Introduction: Amyloid myopathy is a rare presentation of systemic amyloidosis. Amyloid myopathy can be initially misdiagnosed as sporadic inclusion body myositis (IBM).

Methods: We report 4 cases of amyloid myopathy clinically mimicking inclusion body myositis and initially thought to be phenotypically IBM by neuromuscular experts.
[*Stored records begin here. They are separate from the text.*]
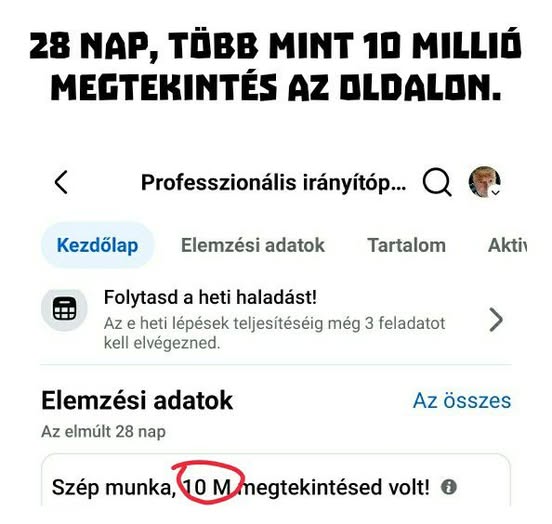Select the partially visible Aktiv tab

(507, 245)
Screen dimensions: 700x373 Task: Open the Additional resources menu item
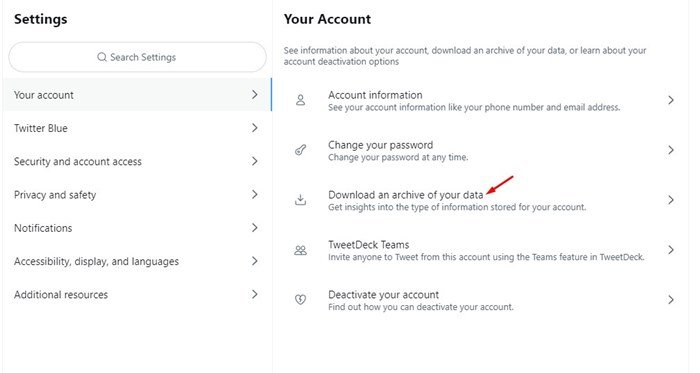point(137,294)
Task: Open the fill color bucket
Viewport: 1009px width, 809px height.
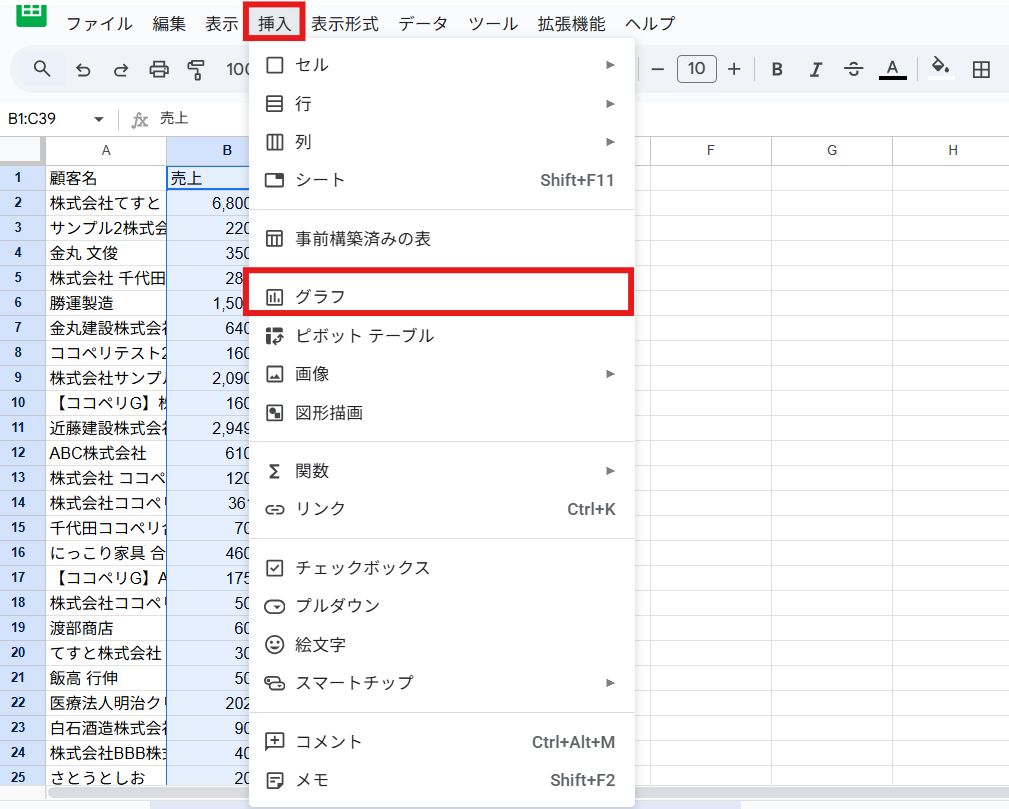Action: pyautogui.click(x=940, y=68)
Results: Case 1 is an 81-year-old woman who presented with distal arm and proximal leg asymmetric weakness (myopathy pattern 4). Case 2 is a 76-year-old man with primary systemic amyloidosis who presented with myopathy pattern 4 and progressive dysphagia for four years. Case 3 is an 82-year-old man with progressive myopathy pattern 4 weakness and swallowing difficulty. Case 4 is a 62-year-old man with progressive bilateral finger flexor weakness. Muscle biopsies in all 4 cases showed perivascular amyloid deposits

Discussion: Amyloid myopathy may be clinically indistinguishable from IBM. Muscle biopsy is of critical importance in the evaluation of patients suspected to have IBM.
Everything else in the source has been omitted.